Life took a major turn in July of 2019. Murray was driving home from church only to discover a deaf woman collapsed on the sidewalk. The CPR training Murray learned as a counselor at the church community center would end up saving a life.

“Just happened to be in the right place at the right time. Coming home from church with my girlfriend, happened to just come by a situation that somebody just needed my help,” Murray said.

“Driving home from church, a car flashed, pretty much ran the red light in front of me and they stopped in the middle of the road and a lady gets out of the car and just runs immediately over to like the sidewalk area. So as I pull up a little bit more I could see on the sidewalk there was another lady, female laid out on the ground.

So I immediately parked my car in the middle of the street, get out and immediately rush over to the lady and see what was going on. And when I arrived on the scene she was bleeding from the head, completely unconscious, just laying on the ground. The other lady was her friend, she was screaming and yelling at her, trying to get her to wake back up.

So that’s when I just immediately started CPR. Started CPR, got between 70-80 pumps in and that’s when I finally got her revived, got her back to breathing. Then shortly after that the paramedics arrived.”

For anyone that was in that situation, they might’ve wanted the spotlight, but that wasn’t the case for Murray. He was going to keep it a secret and might have been able to if it wasn’t for a reporter from the Oklahoma student newspaper driving by.

“Two days later I happened to be chilling in the locker room and our media director, Mike Houck, comes up to me and he’s like, ‘hey, did you give a woman CPR a couple days ago?’

And I was like, ‘uuh, yeah.’ and so he was like, well, the kid with the school newspaper was driving by and happened to see a big human being that looked like you that was giving CPR to a woman.

I was just like, ‘yeah, that was me.’ It’s a unique situation, just a blessing to be in the right place at the right time,” Murray said.

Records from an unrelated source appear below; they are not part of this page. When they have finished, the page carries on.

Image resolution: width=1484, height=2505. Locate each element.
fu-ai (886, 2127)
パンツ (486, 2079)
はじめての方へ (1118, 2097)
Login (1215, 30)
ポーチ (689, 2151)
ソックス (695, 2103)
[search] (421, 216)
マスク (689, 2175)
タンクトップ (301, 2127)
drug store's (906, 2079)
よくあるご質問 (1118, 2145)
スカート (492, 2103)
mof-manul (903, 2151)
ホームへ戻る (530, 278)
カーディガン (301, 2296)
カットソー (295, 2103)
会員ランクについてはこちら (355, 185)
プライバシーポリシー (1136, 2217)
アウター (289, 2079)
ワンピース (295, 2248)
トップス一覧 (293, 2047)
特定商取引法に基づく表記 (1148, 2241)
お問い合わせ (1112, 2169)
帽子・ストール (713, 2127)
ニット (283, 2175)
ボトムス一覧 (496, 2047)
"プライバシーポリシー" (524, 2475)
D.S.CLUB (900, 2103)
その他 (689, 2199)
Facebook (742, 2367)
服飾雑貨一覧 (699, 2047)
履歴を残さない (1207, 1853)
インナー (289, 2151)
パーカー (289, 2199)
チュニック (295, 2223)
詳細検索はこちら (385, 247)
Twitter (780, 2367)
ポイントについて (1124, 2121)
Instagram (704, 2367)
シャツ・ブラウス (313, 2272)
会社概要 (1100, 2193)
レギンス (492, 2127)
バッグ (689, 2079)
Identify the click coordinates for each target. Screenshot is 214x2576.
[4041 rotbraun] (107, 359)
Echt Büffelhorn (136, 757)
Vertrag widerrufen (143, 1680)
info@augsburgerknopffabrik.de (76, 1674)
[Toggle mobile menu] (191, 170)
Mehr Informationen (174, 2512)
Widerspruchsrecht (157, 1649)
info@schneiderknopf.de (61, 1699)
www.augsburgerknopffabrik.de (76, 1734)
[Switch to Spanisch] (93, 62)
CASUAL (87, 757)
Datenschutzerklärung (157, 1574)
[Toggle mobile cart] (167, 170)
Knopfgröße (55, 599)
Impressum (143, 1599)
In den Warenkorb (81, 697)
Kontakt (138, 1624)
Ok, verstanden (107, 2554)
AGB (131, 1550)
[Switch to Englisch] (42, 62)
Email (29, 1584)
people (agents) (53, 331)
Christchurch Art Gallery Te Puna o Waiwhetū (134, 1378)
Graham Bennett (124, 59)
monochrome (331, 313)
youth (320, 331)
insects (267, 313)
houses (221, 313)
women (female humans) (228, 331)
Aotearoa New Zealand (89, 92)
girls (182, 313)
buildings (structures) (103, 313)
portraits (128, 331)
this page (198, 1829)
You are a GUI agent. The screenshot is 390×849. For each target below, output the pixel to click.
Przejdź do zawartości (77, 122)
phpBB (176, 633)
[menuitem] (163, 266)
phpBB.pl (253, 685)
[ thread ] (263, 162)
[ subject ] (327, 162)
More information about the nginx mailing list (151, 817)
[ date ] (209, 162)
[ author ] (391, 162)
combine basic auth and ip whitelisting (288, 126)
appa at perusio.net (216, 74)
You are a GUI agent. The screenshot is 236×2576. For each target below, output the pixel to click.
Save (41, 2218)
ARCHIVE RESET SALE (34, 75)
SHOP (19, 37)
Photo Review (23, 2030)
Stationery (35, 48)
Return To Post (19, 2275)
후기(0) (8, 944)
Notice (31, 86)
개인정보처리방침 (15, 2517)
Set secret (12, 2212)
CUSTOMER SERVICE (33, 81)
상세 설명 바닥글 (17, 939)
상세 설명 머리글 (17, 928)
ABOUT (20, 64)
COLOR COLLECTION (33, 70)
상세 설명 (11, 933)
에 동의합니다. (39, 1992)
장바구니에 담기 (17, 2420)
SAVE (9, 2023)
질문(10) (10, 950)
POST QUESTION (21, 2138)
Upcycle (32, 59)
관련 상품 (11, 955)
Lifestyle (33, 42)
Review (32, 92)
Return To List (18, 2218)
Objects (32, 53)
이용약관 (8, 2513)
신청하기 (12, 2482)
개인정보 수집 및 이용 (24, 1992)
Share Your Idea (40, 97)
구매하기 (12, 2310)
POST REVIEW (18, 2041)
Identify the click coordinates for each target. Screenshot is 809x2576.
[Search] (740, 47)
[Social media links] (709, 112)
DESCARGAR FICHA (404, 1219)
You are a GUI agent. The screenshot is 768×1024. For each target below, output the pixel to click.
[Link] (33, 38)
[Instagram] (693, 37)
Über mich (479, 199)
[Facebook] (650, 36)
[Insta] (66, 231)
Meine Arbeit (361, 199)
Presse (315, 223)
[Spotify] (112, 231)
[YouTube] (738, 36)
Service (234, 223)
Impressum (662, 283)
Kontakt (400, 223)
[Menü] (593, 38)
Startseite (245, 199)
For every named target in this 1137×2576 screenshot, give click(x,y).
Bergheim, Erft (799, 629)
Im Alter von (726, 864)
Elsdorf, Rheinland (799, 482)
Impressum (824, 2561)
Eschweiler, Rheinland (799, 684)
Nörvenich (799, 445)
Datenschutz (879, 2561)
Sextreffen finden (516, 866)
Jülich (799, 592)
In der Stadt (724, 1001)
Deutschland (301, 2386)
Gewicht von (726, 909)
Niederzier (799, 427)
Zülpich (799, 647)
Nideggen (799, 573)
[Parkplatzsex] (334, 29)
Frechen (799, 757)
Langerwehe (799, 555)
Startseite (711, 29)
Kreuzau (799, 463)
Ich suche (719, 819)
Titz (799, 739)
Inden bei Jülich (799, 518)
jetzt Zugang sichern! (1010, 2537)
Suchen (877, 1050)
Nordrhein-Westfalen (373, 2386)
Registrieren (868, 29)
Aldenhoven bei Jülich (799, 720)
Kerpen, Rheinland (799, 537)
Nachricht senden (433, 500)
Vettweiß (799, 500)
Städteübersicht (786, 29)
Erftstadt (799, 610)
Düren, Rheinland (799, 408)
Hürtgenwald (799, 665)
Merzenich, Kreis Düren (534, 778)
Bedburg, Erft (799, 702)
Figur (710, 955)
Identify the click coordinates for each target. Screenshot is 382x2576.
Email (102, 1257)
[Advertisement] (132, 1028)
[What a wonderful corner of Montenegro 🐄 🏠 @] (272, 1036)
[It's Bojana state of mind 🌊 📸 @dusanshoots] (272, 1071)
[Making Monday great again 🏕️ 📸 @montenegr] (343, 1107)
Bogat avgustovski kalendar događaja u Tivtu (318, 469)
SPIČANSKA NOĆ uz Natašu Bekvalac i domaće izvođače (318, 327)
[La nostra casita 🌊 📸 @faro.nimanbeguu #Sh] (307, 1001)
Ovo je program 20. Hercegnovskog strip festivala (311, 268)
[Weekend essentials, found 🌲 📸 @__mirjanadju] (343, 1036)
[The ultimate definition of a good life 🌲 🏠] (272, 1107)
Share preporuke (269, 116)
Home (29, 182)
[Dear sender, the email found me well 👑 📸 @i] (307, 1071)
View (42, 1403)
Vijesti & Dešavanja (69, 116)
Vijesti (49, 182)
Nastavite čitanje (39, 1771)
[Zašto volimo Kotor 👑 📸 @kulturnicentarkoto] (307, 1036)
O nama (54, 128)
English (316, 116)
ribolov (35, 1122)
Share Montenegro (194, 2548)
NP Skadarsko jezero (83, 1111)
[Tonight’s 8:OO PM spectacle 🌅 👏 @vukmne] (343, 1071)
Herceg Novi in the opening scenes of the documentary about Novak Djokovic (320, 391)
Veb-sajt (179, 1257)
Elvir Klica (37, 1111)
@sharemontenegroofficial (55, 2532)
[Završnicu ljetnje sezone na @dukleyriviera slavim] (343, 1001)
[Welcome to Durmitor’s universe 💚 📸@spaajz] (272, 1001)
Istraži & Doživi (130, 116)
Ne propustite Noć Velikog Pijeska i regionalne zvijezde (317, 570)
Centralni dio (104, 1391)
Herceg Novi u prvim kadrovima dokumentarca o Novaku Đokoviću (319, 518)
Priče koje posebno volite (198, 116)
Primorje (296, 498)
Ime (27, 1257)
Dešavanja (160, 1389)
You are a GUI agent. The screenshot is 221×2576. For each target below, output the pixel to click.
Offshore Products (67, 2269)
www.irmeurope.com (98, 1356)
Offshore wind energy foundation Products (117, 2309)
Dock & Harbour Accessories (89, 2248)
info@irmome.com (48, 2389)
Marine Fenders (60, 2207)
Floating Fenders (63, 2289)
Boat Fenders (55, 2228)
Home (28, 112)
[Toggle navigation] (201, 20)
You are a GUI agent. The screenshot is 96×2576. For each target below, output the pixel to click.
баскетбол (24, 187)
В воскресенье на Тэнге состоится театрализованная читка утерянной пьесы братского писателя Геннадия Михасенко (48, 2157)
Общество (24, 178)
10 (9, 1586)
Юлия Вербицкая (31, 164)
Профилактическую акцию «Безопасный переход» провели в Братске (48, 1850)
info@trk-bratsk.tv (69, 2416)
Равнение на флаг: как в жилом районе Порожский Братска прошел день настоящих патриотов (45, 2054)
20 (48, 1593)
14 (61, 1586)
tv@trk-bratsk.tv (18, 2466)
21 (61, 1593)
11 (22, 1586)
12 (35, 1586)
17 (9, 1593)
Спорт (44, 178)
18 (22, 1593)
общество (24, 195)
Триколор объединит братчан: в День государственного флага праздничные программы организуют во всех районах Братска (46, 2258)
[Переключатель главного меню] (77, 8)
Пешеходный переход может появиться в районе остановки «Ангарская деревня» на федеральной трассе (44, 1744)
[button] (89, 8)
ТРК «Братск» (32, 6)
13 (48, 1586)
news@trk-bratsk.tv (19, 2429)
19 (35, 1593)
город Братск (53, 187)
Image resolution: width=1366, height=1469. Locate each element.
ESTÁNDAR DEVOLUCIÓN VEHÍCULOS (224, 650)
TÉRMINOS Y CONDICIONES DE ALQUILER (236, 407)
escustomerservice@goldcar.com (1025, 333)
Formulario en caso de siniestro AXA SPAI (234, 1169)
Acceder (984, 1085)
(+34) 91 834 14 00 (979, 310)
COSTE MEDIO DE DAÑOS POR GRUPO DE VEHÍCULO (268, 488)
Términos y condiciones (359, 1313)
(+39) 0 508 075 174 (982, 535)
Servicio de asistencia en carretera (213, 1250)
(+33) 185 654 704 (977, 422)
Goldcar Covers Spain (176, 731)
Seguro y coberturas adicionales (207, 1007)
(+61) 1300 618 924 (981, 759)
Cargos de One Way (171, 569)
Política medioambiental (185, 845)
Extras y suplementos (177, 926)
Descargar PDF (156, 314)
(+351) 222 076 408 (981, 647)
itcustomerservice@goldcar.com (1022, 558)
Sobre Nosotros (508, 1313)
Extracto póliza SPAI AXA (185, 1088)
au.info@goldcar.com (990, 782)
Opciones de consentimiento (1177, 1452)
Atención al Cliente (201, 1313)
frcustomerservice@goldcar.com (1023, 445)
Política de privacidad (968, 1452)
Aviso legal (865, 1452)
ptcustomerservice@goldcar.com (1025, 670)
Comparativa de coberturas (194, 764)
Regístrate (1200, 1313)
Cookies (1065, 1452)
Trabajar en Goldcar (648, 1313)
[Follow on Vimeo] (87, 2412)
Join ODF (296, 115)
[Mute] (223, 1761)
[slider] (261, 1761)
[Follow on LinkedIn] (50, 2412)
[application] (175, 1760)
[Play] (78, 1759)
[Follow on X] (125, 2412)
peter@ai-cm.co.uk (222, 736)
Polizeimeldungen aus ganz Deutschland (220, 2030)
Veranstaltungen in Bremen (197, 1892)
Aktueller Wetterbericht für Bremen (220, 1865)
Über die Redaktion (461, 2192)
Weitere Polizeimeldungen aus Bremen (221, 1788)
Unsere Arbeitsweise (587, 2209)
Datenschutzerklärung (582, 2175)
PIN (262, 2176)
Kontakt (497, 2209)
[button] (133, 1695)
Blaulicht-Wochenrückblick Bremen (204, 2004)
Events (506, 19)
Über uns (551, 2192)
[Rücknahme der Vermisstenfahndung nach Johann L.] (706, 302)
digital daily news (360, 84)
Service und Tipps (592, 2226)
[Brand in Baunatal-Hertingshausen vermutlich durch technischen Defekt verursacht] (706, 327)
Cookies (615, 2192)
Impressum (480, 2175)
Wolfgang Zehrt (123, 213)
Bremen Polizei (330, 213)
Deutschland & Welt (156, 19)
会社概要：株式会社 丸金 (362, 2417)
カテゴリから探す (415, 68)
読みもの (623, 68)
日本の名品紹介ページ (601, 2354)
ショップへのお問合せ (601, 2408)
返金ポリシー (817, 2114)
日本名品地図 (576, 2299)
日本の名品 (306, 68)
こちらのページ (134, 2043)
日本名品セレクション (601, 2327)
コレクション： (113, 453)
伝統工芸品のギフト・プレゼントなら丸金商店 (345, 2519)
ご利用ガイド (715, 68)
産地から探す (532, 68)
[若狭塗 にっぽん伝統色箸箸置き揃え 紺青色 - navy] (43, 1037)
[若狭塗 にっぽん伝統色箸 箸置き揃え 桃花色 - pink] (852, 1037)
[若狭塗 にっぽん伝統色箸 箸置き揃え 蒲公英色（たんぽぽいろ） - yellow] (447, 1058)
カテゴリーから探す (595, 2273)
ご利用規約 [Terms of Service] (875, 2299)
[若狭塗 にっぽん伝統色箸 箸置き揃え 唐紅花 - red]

Being in the right place at the right time describes Murray to-a-tee, whether it’s on the football field to stop a running back behind the line of scrimmage or being there to save a woman’s life.

“But this man’s intangibles, his presence when he walks into a room – he’s just a natural-born leader and I love that he’s passionate about this game. It just comes through in the interview process that I had with him,” coach Anthony Lynn said about Murray.